(DATA TO PROCESS Opens)

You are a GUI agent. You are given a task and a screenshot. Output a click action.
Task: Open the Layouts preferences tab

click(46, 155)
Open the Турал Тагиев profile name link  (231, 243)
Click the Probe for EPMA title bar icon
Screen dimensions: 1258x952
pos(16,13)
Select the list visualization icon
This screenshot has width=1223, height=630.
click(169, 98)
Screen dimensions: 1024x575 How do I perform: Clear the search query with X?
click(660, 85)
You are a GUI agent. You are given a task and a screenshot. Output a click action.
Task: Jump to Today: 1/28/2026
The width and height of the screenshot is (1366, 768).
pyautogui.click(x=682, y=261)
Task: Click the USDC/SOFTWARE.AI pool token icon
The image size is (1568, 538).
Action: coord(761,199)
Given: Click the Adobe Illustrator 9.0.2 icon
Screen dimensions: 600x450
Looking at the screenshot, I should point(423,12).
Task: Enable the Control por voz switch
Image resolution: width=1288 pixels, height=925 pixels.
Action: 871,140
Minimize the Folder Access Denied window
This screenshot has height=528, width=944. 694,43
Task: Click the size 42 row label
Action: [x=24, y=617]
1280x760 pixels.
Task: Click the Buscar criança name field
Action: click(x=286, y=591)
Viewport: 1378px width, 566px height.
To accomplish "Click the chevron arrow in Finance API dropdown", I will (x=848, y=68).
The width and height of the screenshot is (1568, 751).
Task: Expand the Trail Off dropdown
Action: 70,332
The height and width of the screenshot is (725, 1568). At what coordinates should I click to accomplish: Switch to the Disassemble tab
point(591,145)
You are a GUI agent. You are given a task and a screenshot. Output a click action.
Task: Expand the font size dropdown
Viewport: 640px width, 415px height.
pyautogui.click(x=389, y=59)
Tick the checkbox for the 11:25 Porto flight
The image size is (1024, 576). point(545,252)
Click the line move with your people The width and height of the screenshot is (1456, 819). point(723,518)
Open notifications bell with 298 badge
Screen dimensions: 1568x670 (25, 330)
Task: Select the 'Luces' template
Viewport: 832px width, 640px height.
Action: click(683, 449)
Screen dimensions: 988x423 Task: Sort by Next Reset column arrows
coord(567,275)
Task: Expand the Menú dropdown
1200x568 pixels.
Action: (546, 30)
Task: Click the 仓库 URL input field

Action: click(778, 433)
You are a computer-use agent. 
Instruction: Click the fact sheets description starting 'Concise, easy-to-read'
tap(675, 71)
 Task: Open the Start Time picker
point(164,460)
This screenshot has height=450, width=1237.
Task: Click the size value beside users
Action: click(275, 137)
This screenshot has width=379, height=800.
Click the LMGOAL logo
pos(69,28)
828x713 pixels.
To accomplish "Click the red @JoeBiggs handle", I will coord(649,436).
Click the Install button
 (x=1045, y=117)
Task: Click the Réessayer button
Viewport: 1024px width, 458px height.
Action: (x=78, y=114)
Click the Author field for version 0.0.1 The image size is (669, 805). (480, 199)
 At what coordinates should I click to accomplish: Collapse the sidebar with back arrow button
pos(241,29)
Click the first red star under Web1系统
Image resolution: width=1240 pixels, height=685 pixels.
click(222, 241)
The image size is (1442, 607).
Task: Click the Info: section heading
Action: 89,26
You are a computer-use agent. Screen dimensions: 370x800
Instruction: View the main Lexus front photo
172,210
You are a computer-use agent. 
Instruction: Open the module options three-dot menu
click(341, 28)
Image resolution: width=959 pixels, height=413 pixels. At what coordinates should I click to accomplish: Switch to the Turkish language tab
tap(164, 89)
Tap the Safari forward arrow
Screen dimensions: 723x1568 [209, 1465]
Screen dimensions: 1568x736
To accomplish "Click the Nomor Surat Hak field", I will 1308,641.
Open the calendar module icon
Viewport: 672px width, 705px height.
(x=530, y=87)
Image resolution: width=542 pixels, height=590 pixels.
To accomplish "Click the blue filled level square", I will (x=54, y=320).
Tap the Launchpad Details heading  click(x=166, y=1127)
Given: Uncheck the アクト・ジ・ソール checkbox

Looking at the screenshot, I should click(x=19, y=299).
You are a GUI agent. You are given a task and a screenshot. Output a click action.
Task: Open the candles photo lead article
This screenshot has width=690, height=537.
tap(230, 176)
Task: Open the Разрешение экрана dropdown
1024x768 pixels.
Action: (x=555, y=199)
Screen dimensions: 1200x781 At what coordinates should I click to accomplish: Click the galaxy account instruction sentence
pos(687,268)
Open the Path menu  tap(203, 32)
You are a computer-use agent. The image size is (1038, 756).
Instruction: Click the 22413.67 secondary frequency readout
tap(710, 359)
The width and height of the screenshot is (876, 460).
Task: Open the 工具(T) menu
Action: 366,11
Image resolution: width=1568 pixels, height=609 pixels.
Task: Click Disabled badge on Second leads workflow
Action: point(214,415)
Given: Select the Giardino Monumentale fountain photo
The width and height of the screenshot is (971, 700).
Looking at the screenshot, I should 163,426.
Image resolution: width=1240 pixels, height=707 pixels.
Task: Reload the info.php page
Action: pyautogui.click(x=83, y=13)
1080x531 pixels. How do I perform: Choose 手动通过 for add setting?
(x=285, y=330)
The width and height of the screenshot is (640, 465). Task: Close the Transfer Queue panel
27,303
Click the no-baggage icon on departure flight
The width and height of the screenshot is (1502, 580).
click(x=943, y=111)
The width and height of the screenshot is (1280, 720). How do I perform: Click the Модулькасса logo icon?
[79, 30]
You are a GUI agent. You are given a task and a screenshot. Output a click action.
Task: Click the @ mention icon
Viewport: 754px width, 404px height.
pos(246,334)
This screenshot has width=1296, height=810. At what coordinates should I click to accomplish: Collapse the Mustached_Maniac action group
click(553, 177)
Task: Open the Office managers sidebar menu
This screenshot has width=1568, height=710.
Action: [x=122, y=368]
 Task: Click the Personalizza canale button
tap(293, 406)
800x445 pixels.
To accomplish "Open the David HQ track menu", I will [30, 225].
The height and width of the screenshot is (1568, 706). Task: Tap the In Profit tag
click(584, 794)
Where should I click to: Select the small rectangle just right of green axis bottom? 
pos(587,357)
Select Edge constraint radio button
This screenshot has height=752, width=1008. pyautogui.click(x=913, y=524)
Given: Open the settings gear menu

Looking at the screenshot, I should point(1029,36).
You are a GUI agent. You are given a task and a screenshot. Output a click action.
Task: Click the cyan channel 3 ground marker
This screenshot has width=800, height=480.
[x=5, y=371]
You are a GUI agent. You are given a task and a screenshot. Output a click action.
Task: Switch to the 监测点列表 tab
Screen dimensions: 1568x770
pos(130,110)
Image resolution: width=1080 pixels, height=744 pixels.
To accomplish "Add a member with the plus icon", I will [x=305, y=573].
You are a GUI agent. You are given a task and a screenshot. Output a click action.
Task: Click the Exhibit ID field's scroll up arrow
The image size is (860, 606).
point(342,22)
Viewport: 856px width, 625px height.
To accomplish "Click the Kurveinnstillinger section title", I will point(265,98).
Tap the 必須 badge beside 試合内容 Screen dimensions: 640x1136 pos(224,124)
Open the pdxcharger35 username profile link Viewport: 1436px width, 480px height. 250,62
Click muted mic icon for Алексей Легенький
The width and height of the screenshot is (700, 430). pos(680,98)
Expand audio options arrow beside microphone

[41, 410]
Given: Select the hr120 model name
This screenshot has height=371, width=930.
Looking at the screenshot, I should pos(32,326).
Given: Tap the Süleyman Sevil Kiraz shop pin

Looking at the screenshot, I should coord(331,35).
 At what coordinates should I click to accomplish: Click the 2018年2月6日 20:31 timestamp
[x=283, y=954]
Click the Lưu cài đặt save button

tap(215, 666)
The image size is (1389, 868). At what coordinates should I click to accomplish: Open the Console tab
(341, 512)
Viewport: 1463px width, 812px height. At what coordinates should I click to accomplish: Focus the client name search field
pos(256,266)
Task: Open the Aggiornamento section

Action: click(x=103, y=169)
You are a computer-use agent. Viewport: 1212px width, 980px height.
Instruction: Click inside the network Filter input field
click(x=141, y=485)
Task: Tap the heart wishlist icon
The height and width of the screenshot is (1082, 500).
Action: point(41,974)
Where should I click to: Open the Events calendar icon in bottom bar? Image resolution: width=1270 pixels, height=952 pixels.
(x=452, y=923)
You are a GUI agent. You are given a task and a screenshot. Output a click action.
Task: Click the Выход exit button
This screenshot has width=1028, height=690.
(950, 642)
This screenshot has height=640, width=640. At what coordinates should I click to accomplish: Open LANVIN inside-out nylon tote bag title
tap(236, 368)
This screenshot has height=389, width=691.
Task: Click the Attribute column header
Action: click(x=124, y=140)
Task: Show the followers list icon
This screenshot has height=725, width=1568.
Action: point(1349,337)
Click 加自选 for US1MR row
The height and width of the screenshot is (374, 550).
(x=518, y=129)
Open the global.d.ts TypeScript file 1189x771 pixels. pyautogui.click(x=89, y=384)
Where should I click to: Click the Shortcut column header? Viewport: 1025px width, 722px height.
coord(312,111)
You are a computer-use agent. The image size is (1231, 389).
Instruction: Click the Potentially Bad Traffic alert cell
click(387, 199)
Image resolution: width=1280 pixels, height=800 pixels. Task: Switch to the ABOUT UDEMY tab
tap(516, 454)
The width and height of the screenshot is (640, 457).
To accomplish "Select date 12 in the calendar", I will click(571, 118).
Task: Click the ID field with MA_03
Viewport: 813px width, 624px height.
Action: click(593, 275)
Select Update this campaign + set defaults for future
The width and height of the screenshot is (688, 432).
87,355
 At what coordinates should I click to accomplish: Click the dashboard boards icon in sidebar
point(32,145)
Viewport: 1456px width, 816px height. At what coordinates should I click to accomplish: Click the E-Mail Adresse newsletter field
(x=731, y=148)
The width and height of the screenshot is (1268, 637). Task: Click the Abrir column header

(DATA TO PROCESS Closes)

Copy every line of the material in which the word "computer" occurs.

You are a computer-use agent. 
You are a computer-use agent. Screen dimensions: 370x800
You are a computer-use agent. 
You are a computer-use agent. The image size is (1038, 756).
You are a computer-use agent. Viewport: 1212px width, 980px height.
You are a computer-use agent. The image size is (1231, 389).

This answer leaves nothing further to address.